In the Human Existence fragrance, the perfumers attempted the passing odors of sweaty bodies, the sour odors of cheese and sides of raw meat hanging in sidewalk stalls. For this, Hornetz said they used a scent composed of natural malt absolute containing notes reminiscent of cheese, along with a laboratory-created reconstruction of civet, cumin for acridness and Skatol, a lab-developed molecule that smells like animal secretions in addition to sardines, chocolate and black currant.

Unlike most fragrance launches, Strubi notes that this particular box set targets true perfume connoisseurs and “the hearts of perfume fans.” Laudamiel saw this experience as an eye-opener from both the consumer and client standpoint. “It’s about creating certain scents that people don’t even know are possible to re-create, as well as becoming more aware of what there is to smell in the world,” said Laudamiel.

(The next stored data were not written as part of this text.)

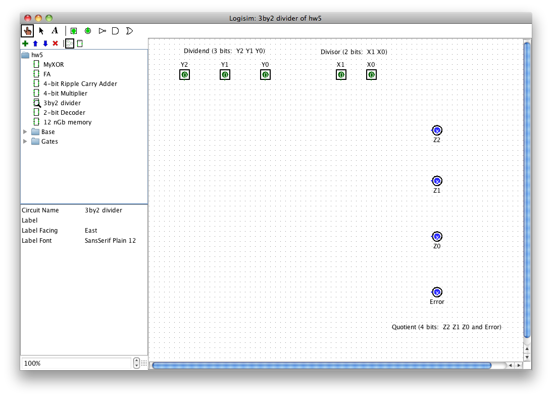
Task: Toggle input pin Y2
Action: pyautogui.click(x=185, y=75)
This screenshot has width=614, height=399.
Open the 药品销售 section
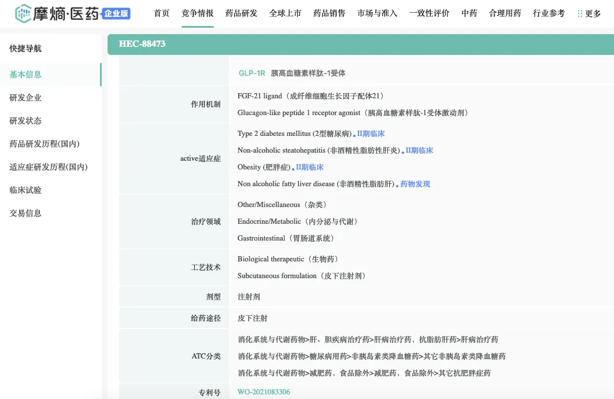coord(329,13)
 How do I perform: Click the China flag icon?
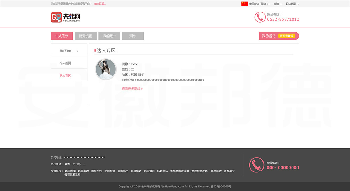(245, 4)
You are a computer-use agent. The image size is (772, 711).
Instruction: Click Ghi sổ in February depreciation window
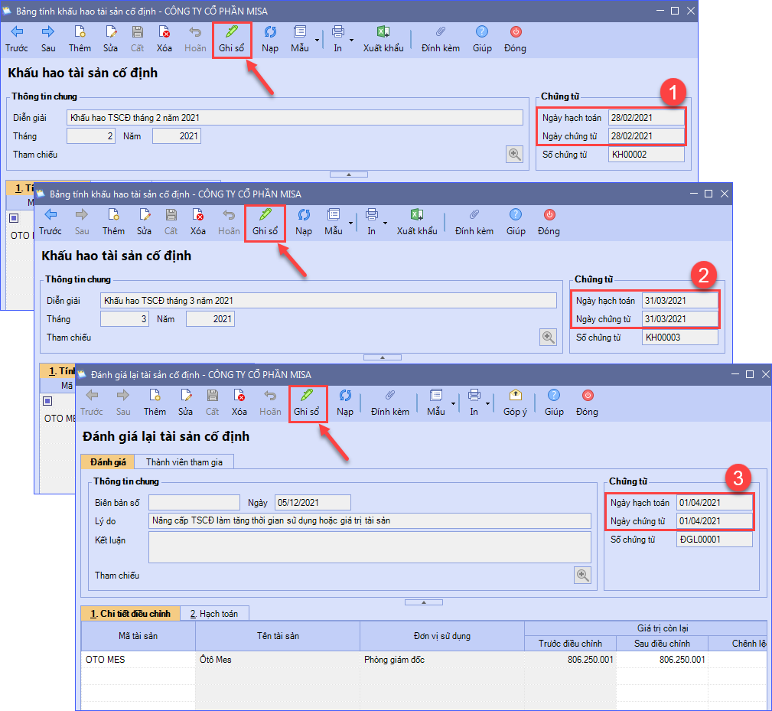pyautogui.click(x=232, y=39)
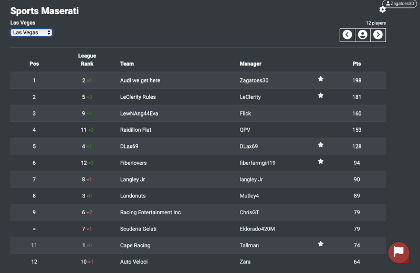Viewport: 420px width, 273px height.
Task: Go to previous league with left arrow
Action: click(347, 35)
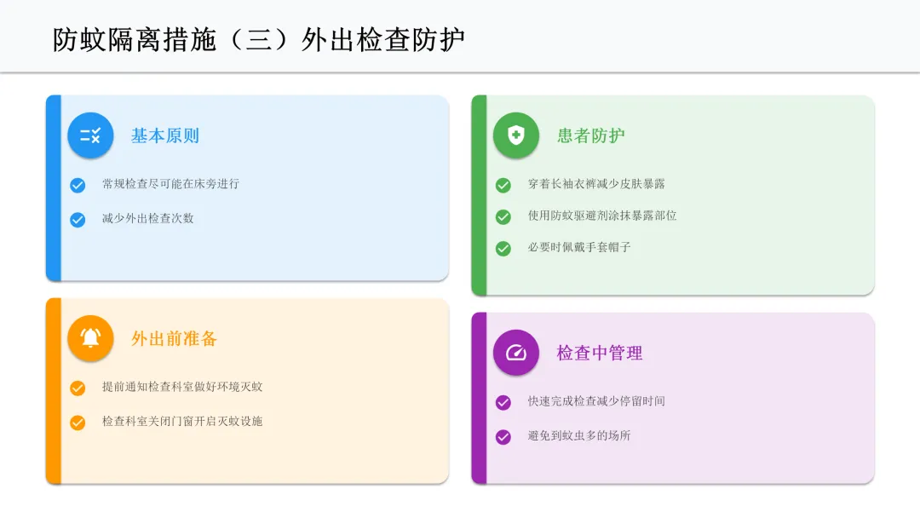Click the purple checkmark beside 避免到蚊虫多的场所
Screen dimensions: 920x518
pyautogui.click(x=503, y=436)
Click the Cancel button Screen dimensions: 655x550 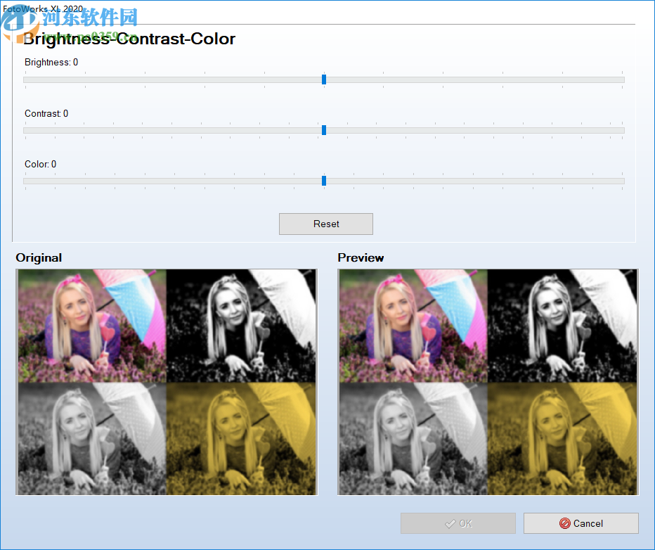581,523
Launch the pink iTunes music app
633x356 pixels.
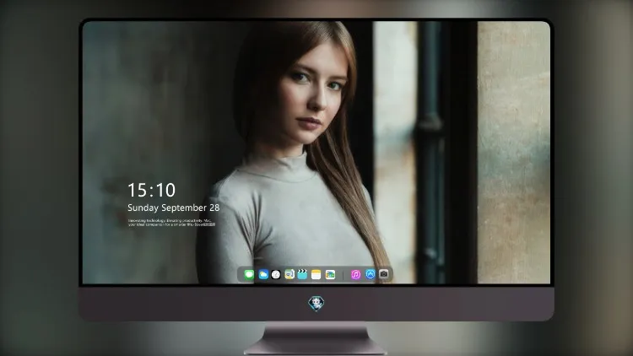pyautogui.click(x=355, y=274)
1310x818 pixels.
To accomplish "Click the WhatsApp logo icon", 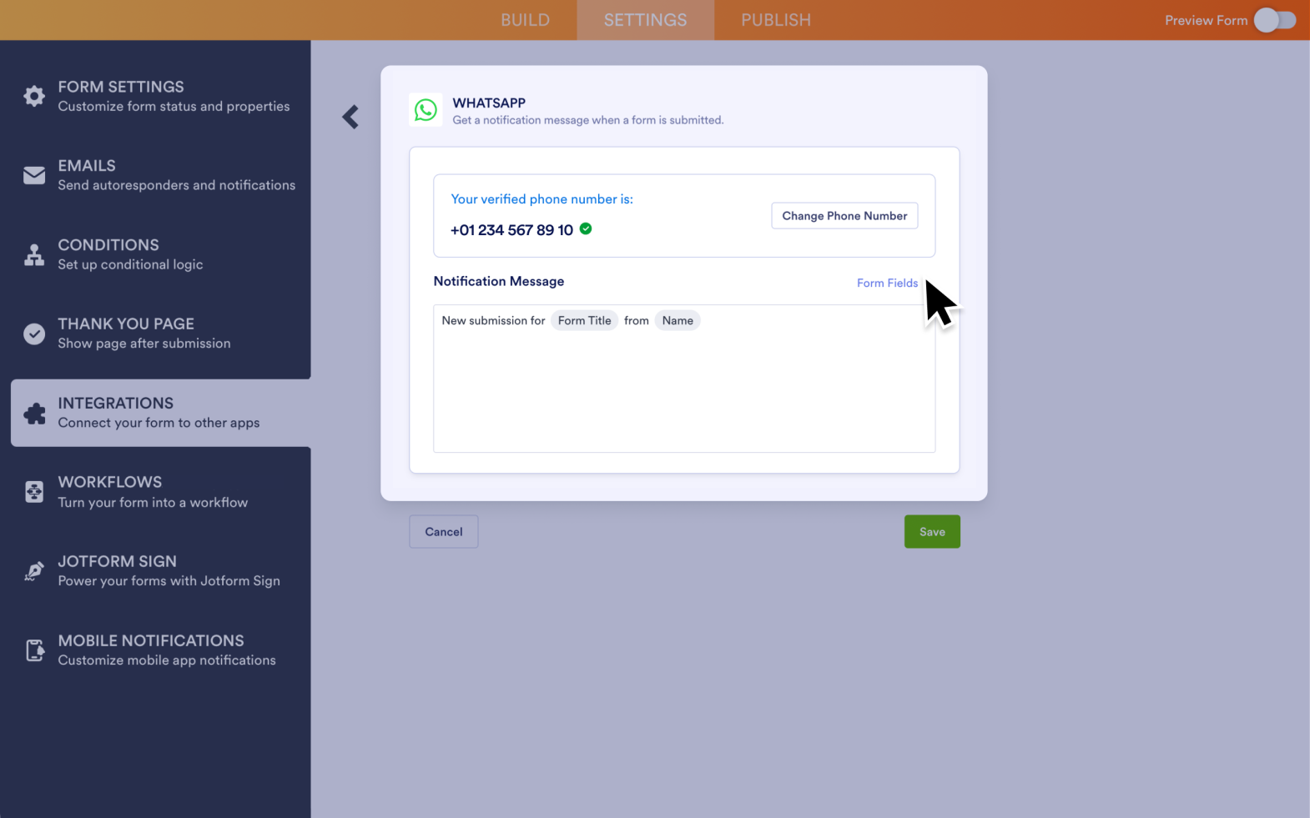I will pos(426,110).
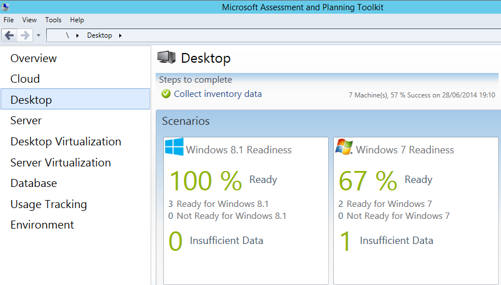Expand the root breadcrumb arrow before Desktop
The height and width of the screenshot is (285, 501).
pos(77,35)
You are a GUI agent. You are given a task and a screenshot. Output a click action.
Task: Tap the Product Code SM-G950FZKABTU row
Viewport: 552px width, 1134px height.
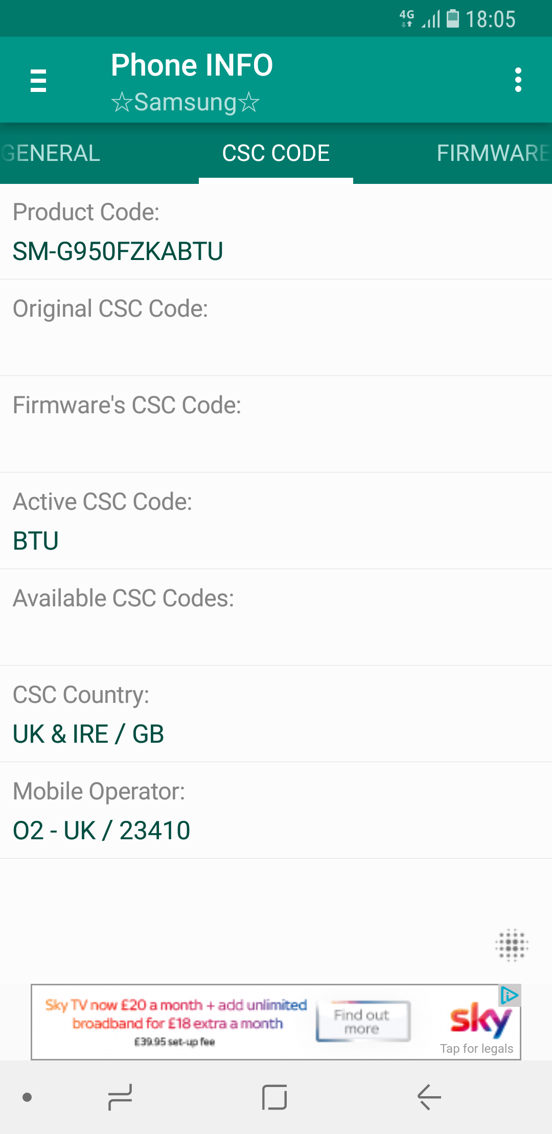pyautogui.click(x=276, y=232)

Creating a “laboratory of new ideas” has been an integral part of the brand’s advancement of perfume, exemplified in this past year’s Mugler Perfume Workshops in Paris. Although the workshops are open to the public, companies send people through the sessions’ professional training. The courses feature various themes, including the creation and history of perfume, the proper way to smell a fragrance, the biology of a scent and even cooking lessons. According to Strubi, the workshops have repeatedly sold out, reflecting consumers’ interest in educating themselves about perfume.

Strubi hinted that Thierry Mugler also has the intention of becoming a fully formed cosmetics house in the near future, meaning the possible launch of a color line. Said Strubi: “When we closed the couture line (a few years ago), we had to think about how we were going to position the house.” The first identification with Mugler is in perfume, she noted, “and maybe, later, beauty.” Strubi pointed out that whatever Mugler might decide to do in color cosmetics, it will have to be “very innovative, very creative and very different.”